• **WRITTEN INSTRUCTION**
Rewrite all the rows below as a numbered list with no blank lines, and leave the pictures out.

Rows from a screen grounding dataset
-- -- --

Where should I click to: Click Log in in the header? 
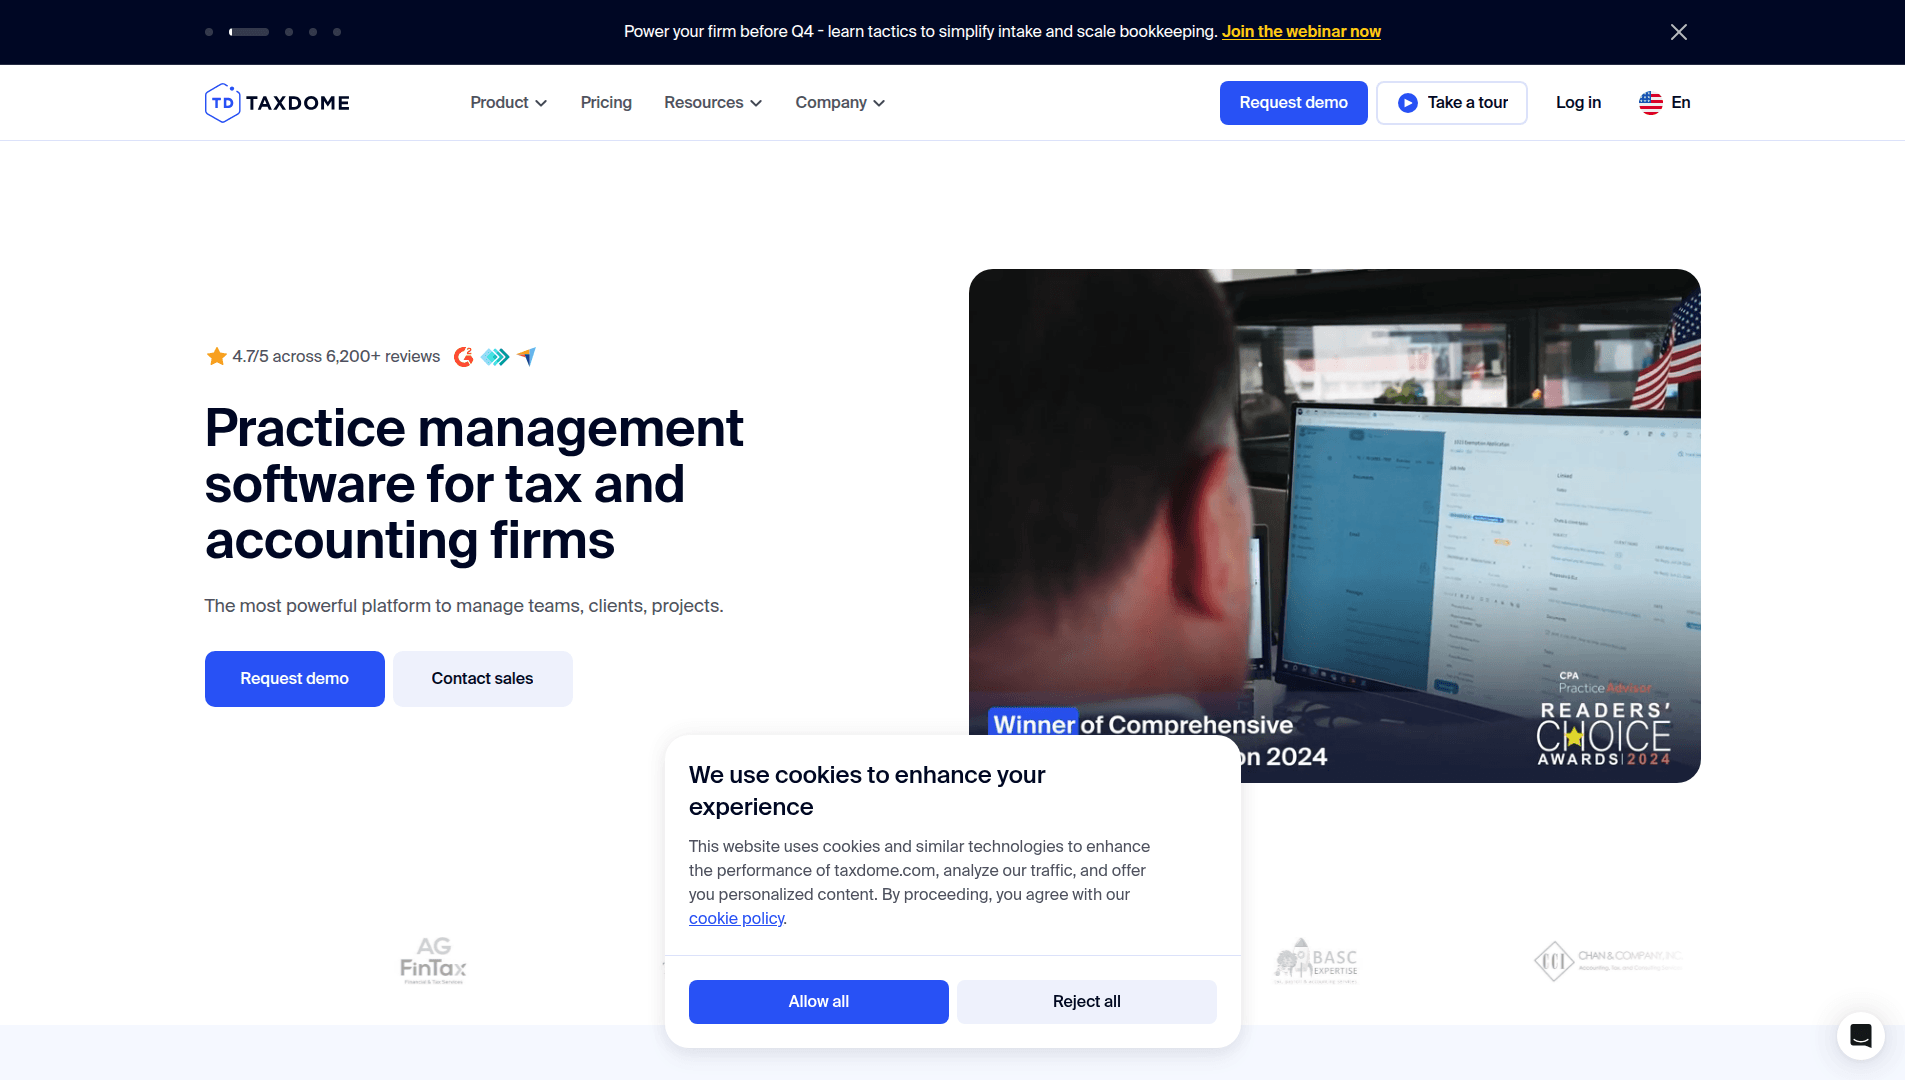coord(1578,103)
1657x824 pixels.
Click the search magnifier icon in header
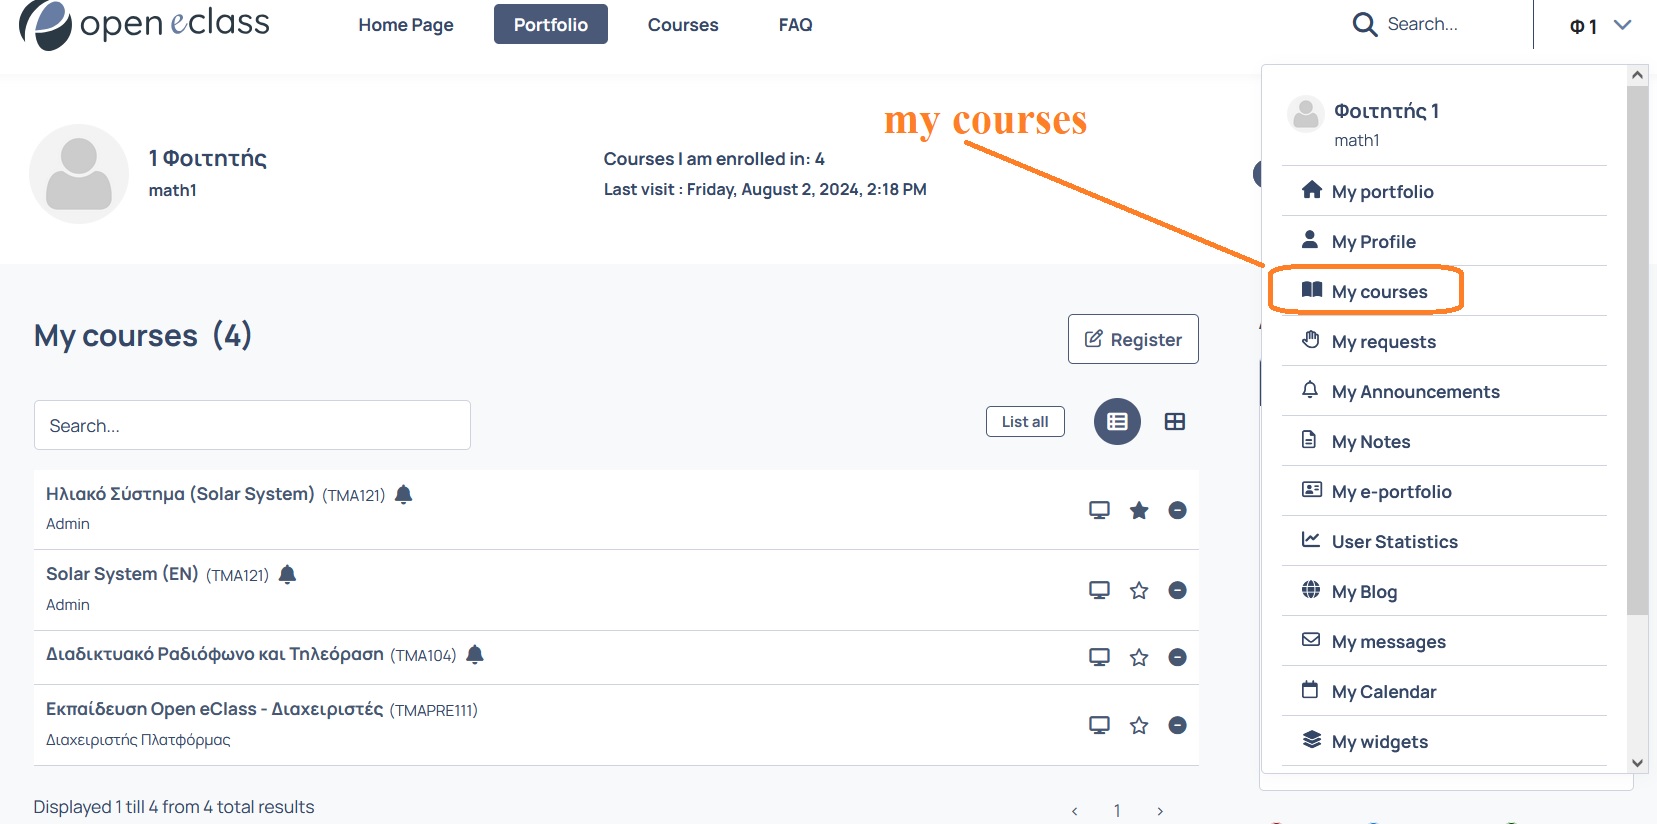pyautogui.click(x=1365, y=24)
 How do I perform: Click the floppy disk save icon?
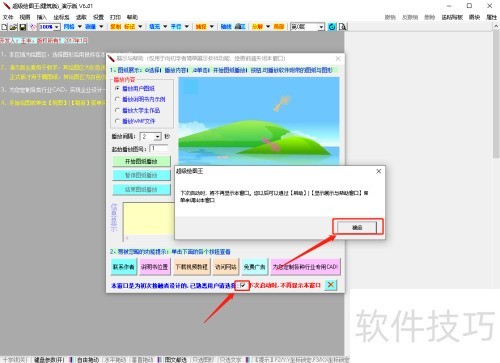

-- -- --

• **ANSWER FOR THIS EXERCISE**
1. Where should I click to: Click Log in in the header? 
2. coord(1578,103)
3. 1657x824 pixels.
4. Click the search magnifier icon in header
5. pyautogui.click(x=1365, y=24)
6.  How do I perform: Click the floppy disk save icon?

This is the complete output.